* Exercise data:
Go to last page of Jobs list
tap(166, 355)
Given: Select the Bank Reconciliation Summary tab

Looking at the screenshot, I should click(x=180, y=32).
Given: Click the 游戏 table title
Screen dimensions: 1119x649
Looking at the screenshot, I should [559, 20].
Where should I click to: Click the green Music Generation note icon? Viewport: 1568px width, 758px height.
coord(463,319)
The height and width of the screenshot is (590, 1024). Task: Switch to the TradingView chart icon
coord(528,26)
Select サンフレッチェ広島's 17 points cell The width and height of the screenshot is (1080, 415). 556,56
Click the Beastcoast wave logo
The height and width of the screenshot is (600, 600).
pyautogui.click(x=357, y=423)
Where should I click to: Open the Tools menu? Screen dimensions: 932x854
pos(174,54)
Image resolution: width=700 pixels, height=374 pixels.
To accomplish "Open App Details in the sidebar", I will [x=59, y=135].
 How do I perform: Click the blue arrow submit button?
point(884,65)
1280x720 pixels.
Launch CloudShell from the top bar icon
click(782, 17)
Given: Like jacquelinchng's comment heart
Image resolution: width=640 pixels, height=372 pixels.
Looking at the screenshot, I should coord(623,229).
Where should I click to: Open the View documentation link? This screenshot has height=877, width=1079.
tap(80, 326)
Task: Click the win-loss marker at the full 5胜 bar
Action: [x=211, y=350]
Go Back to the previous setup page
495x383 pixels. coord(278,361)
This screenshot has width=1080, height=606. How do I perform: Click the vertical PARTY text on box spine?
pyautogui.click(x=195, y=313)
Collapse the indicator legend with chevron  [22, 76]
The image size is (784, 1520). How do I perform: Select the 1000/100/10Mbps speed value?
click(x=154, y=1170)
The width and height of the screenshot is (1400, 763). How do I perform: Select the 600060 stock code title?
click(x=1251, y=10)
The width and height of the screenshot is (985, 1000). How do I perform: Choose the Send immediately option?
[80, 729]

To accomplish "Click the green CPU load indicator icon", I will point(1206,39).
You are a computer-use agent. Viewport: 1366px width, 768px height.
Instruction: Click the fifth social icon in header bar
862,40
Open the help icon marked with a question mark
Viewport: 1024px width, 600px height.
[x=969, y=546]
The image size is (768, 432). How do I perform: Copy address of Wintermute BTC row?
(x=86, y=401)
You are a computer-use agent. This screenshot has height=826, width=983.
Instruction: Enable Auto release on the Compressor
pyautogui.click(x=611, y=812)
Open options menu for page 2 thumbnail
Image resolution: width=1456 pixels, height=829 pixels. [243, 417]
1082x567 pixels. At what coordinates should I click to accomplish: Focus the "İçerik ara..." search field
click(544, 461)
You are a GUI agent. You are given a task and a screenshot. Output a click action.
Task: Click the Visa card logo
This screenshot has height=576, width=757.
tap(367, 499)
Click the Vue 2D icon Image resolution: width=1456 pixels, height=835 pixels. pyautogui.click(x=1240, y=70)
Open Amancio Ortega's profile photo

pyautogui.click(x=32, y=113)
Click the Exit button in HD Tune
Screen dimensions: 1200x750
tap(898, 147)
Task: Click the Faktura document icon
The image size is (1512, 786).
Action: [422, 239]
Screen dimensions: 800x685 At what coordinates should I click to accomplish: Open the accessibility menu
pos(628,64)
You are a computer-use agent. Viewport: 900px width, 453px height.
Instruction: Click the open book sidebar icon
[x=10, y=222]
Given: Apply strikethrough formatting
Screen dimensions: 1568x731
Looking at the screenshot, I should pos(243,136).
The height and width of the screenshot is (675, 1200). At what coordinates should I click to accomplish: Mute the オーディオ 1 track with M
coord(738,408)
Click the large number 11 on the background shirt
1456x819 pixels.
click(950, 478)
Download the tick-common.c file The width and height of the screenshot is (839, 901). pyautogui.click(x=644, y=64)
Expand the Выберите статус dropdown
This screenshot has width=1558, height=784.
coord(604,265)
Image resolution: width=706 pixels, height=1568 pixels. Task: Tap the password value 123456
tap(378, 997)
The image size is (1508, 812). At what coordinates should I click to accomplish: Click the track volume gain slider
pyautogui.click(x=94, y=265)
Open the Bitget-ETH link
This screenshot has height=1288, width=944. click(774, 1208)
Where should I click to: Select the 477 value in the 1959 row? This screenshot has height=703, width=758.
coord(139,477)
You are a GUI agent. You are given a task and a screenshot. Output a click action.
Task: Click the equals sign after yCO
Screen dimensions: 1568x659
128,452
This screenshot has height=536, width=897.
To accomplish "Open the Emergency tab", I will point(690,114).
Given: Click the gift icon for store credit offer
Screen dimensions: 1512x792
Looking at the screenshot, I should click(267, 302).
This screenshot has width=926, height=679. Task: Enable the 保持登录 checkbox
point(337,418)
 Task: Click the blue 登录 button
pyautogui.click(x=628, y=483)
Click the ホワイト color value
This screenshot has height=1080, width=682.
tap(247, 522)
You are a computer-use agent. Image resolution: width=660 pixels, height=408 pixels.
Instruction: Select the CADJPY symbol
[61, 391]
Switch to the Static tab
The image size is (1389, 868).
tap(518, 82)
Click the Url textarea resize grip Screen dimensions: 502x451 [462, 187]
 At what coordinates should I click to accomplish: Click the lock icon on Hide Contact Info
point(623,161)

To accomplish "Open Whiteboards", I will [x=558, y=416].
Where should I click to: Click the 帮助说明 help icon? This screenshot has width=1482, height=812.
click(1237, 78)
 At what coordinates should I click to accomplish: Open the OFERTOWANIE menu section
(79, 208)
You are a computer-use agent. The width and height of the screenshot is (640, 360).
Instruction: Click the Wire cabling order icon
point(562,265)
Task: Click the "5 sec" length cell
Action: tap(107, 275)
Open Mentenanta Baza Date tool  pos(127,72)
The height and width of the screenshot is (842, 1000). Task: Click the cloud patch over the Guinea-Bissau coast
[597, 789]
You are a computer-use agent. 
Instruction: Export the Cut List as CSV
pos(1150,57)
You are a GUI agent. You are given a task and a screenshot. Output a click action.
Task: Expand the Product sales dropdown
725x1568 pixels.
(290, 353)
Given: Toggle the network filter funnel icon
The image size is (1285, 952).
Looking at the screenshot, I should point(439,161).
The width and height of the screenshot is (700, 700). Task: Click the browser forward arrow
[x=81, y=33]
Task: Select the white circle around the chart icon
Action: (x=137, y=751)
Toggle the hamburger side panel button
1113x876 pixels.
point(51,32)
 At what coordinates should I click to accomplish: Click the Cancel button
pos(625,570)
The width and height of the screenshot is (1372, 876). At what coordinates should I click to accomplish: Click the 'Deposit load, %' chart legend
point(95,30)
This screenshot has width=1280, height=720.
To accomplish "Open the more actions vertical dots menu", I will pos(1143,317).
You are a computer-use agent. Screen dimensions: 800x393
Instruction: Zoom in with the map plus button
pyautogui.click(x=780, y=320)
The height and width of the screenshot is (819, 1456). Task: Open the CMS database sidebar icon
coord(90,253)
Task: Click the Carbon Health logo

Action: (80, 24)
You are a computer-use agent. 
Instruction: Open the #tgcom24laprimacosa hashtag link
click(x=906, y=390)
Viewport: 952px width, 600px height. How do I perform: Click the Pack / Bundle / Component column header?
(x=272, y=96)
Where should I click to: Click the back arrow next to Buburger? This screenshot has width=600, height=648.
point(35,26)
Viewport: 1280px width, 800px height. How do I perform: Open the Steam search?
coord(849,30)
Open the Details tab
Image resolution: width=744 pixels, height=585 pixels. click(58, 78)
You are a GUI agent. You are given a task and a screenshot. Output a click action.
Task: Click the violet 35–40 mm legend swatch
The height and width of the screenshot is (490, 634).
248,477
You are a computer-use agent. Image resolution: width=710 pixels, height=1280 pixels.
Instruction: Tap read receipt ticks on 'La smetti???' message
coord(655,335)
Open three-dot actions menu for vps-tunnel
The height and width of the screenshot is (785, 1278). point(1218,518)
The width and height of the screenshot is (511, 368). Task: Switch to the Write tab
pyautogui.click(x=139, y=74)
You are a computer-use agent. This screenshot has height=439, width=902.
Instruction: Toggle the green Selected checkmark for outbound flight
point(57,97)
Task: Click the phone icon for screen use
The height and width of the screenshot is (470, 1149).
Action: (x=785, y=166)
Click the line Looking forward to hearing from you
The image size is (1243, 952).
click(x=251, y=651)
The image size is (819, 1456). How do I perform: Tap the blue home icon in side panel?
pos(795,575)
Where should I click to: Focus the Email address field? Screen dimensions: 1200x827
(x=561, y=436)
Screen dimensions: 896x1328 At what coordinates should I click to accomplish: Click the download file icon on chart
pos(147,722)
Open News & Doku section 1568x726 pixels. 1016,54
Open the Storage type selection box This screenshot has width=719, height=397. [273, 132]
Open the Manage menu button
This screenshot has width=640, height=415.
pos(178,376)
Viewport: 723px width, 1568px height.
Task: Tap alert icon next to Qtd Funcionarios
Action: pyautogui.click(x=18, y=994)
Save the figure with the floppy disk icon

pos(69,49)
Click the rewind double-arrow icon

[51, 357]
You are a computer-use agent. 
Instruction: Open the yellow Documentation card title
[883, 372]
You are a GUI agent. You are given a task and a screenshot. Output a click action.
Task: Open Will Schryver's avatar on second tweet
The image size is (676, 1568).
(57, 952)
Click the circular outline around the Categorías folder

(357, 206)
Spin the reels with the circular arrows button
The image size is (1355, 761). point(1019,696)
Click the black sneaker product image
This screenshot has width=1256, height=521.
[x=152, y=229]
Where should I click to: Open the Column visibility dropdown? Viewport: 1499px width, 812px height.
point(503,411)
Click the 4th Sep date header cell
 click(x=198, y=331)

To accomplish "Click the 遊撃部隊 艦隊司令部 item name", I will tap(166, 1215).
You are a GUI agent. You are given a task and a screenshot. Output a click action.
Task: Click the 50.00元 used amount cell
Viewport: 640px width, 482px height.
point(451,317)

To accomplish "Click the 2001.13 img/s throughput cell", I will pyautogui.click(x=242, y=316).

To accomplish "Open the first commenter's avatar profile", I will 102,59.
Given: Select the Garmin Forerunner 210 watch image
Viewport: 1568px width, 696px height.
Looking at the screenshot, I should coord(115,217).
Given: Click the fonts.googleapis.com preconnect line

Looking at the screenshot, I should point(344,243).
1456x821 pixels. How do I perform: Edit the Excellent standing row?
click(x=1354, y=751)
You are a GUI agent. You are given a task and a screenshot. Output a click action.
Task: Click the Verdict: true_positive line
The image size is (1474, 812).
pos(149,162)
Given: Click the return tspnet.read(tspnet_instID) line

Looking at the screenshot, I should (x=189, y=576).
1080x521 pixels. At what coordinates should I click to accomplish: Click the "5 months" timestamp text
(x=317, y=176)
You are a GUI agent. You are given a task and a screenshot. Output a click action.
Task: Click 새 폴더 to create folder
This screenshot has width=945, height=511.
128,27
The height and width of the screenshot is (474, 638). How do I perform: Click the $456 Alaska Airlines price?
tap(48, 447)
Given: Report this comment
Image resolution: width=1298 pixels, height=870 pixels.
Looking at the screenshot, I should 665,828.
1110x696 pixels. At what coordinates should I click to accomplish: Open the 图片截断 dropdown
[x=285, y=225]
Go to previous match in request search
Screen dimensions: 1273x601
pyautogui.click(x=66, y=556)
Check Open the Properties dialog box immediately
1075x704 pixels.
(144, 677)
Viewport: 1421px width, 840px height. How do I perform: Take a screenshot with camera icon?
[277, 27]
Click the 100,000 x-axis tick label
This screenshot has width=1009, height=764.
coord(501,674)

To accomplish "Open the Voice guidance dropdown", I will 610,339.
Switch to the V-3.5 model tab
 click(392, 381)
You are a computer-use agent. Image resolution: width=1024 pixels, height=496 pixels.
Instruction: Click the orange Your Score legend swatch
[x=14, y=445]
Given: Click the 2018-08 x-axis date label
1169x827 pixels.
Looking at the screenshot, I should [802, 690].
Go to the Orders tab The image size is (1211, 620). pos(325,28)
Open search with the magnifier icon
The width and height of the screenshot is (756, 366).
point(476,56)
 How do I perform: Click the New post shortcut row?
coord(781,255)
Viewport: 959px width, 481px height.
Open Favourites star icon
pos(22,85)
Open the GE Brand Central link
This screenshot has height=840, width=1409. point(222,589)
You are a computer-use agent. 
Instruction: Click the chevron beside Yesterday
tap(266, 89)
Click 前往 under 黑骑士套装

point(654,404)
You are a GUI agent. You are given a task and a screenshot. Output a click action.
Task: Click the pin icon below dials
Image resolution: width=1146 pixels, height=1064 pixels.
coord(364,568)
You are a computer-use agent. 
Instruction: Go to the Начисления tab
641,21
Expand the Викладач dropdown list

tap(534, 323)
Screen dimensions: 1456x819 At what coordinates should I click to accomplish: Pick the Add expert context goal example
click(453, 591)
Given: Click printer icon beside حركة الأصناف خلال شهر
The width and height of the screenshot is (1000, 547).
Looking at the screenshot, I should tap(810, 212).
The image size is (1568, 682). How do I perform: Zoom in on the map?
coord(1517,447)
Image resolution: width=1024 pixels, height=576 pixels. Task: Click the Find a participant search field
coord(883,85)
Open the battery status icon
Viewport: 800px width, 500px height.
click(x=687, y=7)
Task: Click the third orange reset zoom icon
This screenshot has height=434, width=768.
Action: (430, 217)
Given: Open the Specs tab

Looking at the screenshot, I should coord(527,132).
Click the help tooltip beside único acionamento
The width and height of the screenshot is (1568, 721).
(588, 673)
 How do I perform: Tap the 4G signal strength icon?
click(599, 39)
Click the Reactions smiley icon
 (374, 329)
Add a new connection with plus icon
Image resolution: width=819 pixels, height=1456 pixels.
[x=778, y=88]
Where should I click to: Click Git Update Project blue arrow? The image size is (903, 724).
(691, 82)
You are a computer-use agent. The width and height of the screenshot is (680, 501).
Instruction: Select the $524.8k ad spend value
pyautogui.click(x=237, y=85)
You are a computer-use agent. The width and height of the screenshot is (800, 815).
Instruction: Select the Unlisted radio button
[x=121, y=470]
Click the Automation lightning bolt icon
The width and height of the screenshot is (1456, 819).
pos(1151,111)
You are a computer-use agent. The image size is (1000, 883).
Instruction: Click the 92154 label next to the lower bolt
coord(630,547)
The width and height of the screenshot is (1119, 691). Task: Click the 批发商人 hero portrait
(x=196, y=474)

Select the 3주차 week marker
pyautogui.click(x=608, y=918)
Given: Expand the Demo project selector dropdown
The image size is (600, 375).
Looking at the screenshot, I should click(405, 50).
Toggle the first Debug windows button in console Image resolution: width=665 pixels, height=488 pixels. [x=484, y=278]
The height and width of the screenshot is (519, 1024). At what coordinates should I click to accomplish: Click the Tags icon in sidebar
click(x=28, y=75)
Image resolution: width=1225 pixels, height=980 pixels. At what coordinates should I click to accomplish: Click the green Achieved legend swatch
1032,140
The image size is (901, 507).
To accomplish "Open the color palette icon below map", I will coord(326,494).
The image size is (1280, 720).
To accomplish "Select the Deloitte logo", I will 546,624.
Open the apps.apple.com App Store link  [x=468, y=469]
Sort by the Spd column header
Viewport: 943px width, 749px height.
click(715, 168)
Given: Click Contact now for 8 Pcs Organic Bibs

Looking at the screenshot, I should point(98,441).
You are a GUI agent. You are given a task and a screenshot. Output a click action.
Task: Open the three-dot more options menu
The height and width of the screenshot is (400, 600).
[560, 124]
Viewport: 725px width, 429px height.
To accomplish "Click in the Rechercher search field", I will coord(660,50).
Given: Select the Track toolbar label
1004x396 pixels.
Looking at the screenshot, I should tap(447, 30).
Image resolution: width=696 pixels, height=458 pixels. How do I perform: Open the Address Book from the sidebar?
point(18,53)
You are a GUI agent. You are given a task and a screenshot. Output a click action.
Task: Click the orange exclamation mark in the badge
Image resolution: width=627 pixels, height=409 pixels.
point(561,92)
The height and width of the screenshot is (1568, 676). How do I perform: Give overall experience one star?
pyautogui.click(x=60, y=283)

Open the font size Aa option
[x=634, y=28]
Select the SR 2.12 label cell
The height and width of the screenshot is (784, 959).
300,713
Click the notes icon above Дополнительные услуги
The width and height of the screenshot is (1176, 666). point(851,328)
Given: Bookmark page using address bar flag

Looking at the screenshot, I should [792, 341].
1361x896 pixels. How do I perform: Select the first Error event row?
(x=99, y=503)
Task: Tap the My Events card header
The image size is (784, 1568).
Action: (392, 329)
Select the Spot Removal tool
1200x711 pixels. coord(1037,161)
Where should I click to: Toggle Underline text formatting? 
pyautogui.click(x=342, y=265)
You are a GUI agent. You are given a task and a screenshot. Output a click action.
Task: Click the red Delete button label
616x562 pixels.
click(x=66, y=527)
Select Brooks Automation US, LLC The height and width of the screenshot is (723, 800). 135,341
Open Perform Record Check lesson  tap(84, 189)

* Required action: The answer must consist of every line in the records above that contains the word "avatar".

* Response box:
Task: Open Will Schryver's avatar on second tweet
To accomplish "Open the first commenter's avatar profile", I will 102,59.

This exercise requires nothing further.